#
Problem
of the Week

Problem
D and Solution

Reflect
on This

## Problem

\(\triangle ABC\) has vertices \(A(2,1)\), \(B(5,8)\), and \(C(1,c)\), where \(c>0\).

Vertices \(A\) and \(B\) are reflected in the \(y\)-axis, and vertex \(C\) is reflected in the \(x\)-axis. The three image points are
collinear. That is, a line passes through the three image points.

Determine the coordinates of \(C\).

## Solution

When a point is reflected in the \(y\)-axis, the image point has the same
\(y\)-coordinate and the \(x\)-coordinate is \(-1\) multiplied by the pre-image \(x\)-coordinate. Thus, the image of \(A(2,1)\) is \(A'(-2,1)\), and the image of \(B(5,8)\) is \(B'(-5,8)\).

When a point is reflected about the \(x\)-axis, the image point has the same
\(x\)-coordinate and the \(y\)-coordinate is \(-1\) multiplied by the pre-image \(y\)-coordinate. Thus, the image of \(C(1,c)\) is \(C'(1,-c)\).

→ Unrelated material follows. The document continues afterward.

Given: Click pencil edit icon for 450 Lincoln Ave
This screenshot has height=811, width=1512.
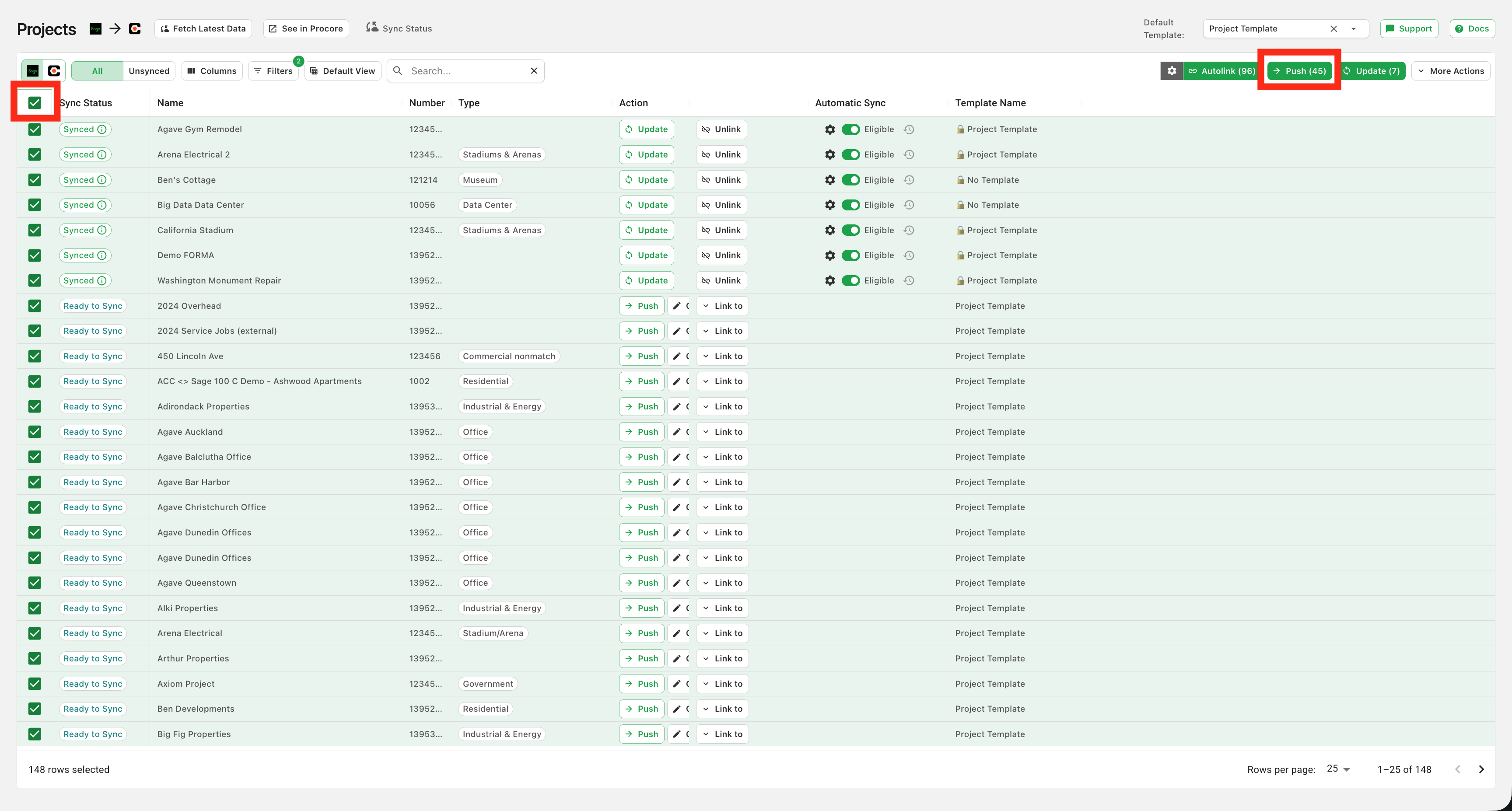Looking at the screenshot, I should 677,356.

The three image points, \(A'\),
\(B'\), and \(C'\), are collinear.

**Solution 1**

In this solution, we find the equation of the line through the three
image points. We begin by first determining the slope of the line, and
then the \(y\)-intercept.

\[\text{slope}(A'B')=\frac{8 -
1}{-5-(-2)} = -\frac{7}{3}\]

Since \(A'(-2,1)\) lies on the
line, we can substitute \(x=-2\), \(y=1\), and \(m=-\frac{7}{3}\) into \(y=mx+b\). \[\begin{aligned}
1&=-\frac{7}{3}\left(-2\right)+b\\
1&=\frac{14}{3}+b \\
b&=1 -\frac{14}{3}\\
&=-\frac{11}{3}
\end{aligned}\]

Thus, the equation of the line through the three image points is
\(y=-\frac{7}{3}x-\frac{11}{3}\). Since
the point \(C'(1,-c)\) lies on this
line, we can substitute \(x=1\) and
\(y=-c\) into the equation to solve for
\(c\).

Thus, \(-c=-\frac{7}{3}\left(1\right)-\frac{11}{3}=-\frac{18}{3}=-6\)
and \(c=6\) follows.

Therefore, the coordinates of \(C\)
are \((1,6)\).

**Solution 2**

Since \(A'(-2,1)\), \(B'(-5,8)\), and \(C'(1,-c)\) are collinear, slope\((A'B')=\) slope\((B'C')\). \[\begin{aligned}
\mbox{slope}(A'B')&=\mbox{slope}(B'C')\\
\frac{8 - 1}{-5-(-2)}&=\frac{-c-8}{1-(-5)}\\
\frac{7}{-3}&=\frac{-c-8}{6}\\
42&=3c+24\\
18&=3c\\
6&=c
\end{aligned}\]

Therefore, the coordinates of \(C\)
are \((1,6)\).